I remember when my father brought some of this home from a co worker about 20yr ago. Didn't know it was called salmon candy. But it was the best salmon I've ever eaten. Mom asked my Dad to ask him for the recipe. But he said it was a family secret.

Then about 8yrs ago I was at a butcher shop and they had a selection of smoked salmon for sale. The man behind the counter gave me a small sample of their salmon candy and it reminded me of what that salmon tasted like years earlier.

Since I got a smoker and have smoked salmon for dinners a few times. I felt like I was ready to give salmon candy a try.

Found a few recipes and decided I'd give Steven Raichlen's recipe a try.

I smoked it up using cherry pellets and it turned out pretty good. Next time I think I will use alder though.

Here is is a picture of how it turned out


----------



## TomKnollRFV (Dec 9, 2018)

Looks Good!

I discovered cherry/cherry blends do have that distinct bite? I'm not sure how to describe it. I haven't done Salmon candy yet, namely as Salmon costs alot! I'd help eat it though!


----------



## Scott Eisenbraun (Dec 9, 2018)

Yum, It's not the cost, it's the anticipation!


----------



## Winterrider (Dec 9, 2018)

That looks very good. Doing up a batch of walleye for a friend tomorrow. Going to use Bears recipe again. He really liked the 1st batch I made.


----------



## ksblazer (Dec 9, 2018)

TomKnollRFV said:


> Looks Good!
> 
> I discovered cherry/cherry blends do have that distinct bite? I'm not sure how to describe it. I haven't done Salmon candy yet, namely as Salmon costs alot! I'd help eat it though!

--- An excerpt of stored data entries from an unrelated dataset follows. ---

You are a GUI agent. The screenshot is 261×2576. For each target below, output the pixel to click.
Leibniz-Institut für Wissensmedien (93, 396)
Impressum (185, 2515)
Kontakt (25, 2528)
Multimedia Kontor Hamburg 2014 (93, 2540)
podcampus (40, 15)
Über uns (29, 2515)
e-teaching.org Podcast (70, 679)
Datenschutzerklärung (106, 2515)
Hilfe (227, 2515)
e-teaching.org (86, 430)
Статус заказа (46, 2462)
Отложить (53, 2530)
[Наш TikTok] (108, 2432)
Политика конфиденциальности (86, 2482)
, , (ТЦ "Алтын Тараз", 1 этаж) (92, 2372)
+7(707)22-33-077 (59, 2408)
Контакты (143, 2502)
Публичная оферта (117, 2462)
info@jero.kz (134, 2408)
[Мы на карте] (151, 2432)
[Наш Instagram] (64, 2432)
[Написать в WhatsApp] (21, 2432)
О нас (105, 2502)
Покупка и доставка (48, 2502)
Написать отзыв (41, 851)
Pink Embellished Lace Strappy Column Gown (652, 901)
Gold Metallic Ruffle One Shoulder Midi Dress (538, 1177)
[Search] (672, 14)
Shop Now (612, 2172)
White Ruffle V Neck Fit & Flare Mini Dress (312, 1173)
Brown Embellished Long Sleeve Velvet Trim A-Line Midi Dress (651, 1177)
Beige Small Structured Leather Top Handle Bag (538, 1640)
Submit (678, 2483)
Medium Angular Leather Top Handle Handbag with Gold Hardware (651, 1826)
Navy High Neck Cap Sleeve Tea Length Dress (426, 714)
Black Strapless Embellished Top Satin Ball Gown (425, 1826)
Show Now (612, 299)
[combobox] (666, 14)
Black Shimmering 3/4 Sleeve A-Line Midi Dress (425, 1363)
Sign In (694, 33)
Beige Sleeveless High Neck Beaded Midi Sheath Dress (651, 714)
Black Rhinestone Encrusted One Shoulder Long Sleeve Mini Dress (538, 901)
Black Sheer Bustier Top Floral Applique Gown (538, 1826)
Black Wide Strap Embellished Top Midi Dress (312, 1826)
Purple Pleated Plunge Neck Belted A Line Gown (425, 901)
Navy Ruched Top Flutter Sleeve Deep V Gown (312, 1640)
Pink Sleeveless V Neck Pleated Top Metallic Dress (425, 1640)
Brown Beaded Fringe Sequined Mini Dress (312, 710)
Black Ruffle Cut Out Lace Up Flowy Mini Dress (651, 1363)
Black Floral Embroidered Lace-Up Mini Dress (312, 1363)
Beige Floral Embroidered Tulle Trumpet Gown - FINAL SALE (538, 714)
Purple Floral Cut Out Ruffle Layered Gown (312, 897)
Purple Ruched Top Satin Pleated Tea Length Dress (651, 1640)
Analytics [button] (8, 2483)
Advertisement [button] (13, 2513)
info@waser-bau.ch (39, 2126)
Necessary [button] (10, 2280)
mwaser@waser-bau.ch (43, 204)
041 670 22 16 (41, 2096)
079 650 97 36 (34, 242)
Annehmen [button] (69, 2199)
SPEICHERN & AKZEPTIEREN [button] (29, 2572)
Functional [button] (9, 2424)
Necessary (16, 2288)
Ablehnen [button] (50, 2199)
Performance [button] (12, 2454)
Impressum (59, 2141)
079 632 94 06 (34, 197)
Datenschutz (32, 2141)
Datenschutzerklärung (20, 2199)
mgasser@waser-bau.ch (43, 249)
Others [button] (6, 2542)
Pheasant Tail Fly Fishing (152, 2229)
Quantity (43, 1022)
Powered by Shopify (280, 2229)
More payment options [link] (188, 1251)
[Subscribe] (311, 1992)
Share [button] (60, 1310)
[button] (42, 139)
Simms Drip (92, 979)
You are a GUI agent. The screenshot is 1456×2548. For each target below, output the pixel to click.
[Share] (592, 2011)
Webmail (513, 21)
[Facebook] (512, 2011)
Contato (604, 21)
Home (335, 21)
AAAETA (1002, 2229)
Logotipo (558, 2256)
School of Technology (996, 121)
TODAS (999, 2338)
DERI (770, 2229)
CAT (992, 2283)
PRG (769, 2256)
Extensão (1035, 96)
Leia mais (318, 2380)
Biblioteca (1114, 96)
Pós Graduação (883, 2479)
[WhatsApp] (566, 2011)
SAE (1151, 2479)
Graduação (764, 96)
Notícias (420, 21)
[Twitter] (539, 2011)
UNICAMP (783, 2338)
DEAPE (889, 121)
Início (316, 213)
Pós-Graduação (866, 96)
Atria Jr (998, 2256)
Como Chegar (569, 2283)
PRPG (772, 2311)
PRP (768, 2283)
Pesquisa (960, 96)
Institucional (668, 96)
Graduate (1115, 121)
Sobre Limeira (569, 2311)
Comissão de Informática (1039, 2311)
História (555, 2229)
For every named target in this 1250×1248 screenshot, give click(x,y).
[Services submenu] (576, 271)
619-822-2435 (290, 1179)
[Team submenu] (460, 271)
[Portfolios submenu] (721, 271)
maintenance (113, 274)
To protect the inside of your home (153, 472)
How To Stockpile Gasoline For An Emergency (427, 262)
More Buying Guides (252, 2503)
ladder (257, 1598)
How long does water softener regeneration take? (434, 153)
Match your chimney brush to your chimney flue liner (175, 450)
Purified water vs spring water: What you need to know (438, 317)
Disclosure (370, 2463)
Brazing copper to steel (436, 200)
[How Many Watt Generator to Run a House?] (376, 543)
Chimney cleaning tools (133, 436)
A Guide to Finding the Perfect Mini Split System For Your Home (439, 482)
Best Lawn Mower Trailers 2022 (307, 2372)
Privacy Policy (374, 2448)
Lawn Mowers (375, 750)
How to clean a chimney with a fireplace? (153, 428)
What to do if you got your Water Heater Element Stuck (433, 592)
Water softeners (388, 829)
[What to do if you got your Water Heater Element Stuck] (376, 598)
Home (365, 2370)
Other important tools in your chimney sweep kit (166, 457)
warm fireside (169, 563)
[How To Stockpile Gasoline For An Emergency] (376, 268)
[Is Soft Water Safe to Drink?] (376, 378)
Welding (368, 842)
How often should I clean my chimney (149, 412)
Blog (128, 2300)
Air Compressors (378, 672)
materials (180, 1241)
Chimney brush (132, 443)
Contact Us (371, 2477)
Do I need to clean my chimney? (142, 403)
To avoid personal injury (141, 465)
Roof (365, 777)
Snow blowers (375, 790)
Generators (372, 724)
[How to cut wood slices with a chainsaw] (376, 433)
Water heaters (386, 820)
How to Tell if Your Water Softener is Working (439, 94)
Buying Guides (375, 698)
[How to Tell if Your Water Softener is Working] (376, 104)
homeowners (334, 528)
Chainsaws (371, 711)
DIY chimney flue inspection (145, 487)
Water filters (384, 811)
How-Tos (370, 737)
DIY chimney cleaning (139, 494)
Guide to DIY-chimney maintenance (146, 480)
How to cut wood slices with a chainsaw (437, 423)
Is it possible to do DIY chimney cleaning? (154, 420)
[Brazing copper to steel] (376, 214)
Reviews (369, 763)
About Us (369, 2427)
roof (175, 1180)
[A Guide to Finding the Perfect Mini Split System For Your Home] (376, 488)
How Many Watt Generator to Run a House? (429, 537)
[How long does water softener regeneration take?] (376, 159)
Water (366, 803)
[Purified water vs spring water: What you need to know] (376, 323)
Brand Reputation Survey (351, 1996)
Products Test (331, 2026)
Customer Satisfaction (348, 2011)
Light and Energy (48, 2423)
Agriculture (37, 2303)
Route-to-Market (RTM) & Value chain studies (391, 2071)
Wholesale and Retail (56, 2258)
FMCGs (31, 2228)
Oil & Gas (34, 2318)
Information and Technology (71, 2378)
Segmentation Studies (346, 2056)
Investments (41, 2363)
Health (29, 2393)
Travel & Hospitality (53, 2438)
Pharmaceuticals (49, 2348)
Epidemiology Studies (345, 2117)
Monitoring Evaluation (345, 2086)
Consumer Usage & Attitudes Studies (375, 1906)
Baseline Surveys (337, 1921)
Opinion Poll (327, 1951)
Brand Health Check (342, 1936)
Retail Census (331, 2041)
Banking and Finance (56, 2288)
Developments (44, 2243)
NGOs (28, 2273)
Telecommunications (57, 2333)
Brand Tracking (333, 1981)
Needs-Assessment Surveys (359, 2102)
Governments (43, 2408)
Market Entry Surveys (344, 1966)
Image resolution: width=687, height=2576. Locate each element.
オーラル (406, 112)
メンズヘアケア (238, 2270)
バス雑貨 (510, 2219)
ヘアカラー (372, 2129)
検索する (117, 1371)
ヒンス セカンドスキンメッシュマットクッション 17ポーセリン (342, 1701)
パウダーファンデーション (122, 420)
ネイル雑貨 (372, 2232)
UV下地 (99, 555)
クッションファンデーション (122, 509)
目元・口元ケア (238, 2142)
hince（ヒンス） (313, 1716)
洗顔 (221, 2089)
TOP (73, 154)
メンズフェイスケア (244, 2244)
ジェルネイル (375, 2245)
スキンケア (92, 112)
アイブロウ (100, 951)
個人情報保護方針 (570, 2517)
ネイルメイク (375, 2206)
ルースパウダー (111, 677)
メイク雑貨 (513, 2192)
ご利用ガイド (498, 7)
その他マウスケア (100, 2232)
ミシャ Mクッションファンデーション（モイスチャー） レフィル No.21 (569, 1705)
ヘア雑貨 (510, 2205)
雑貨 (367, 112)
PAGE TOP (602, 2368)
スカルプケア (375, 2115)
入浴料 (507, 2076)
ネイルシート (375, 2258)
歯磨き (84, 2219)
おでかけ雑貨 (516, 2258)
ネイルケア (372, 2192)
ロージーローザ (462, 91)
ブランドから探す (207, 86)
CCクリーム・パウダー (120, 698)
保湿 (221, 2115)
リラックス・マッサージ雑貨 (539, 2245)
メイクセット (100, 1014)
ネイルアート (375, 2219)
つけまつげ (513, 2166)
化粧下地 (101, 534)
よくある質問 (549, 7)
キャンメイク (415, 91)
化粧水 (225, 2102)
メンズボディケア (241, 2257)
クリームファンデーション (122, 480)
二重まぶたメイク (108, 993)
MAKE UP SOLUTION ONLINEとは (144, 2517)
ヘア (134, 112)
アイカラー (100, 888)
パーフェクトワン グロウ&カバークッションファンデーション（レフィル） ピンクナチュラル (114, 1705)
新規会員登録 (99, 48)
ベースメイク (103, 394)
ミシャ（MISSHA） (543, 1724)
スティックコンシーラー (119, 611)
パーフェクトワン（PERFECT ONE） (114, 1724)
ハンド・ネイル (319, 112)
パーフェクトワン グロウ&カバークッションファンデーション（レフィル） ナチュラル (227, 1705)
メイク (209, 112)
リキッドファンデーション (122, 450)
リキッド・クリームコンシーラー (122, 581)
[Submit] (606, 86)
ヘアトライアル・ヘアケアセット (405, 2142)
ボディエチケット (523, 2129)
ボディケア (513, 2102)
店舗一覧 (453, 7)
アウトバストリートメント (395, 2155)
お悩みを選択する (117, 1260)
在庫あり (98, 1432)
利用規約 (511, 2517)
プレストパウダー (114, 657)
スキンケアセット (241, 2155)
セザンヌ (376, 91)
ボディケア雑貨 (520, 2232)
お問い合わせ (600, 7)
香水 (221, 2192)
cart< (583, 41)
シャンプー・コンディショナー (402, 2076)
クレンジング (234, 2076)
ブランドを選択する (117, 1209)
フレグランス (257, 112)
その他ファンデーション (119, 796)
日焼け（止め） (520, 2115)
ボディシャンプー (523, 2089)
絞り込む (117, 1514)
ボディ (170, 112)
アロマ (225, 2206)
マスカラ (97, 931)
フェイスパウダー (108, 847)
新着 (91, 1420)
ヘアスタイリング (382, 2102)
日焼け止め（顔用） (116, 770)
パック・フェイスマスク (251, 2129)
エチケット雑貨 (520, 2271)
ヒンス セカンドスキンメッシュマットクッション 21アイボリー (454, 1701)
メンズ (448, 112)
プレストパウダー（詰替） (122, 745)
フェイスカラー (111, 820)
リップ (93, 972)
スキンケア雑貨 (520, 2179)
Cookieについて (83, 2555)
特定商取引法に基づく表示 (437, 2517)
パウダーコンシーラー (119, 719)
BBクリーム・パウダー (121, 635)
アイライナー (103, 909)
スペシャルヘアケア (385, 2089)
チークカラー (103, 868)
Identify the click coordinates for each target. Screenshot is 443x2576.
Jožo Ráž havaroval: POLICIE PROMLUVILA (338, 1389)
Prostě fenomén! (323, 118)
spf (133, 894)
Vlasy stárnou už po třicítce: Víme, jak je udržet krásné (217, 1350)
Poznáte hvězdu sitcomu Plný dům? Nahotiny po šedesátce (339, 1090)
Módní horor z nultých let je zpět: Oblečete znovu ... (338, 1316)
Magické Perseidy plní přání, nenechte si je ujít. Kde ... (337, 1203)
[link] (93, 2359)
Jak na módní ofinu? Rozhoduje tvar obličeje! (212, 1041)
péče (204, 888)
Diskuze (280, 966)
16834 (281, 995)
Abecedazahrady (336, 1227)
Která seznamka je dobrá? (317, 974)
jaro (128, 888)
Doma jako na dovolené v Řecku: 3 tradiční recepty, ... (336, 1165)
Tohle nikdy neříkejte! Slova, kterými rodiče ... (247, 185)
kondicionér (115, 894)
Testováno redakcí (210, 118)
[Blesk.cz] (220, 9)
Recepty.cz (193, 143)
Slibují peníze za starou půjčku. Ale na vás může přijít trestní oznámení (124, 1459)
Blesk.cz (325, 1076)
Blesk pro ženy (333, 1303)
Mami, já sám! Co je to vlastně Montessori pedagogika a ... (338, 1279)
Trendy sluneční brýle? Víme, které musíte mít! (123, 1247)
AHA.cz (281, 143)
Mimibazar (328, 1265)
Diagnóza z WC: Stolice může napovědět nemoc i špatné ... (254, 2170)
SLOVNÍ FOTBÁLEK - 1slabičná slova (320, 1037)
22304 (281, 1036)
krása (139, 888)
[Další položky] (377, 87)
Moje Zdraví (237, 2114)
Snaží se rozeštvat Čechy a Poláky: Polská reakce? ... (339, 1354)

I thought I had some Alder, but I guess not. Cherry did give it a nice color though. I think I'm just used to Alder smoked salmon. So that is the flavor profile I'm used to.

I found Alaskan wild caught coho on sale for $9.99 a pound at Fred Meyer's. So I picked up a fillet a little over 2 1\4 pounds. Haven't found a bone in it either, which surprised me.


----------



## TomKnollRFV (Dec 9, 2018)

ksblazer said:


> I thought I had some Alder, but I guess not. Cherry did give it a nice color though. I think I'm just used to Alder smoked salmon. So that is the flavor profile I'm used to.
> 
> I found Alaskan wild caught coho on sale for $9.99 a pound at Fred Meyer's. So I picked up a fillet a little over 2 1\4 pounds. Haven't found a bone in it either, which surprised me.


Oooh nice. I'm waiting for GFS to run their frozen fish sales again. Seen Salmon for 5 USD/Lb that way! Not chinook but hey, Salmon was still good when I smoked some :)


----------



## gmc2003 (Dec 10, 2018)

Man that looks really good. Nice job on that candy.

Point for sure.
Chris


----------



## SmokinAl (Dec 10, 2018)

Looks absolutely delicious!
Nicely done!!
Al


----------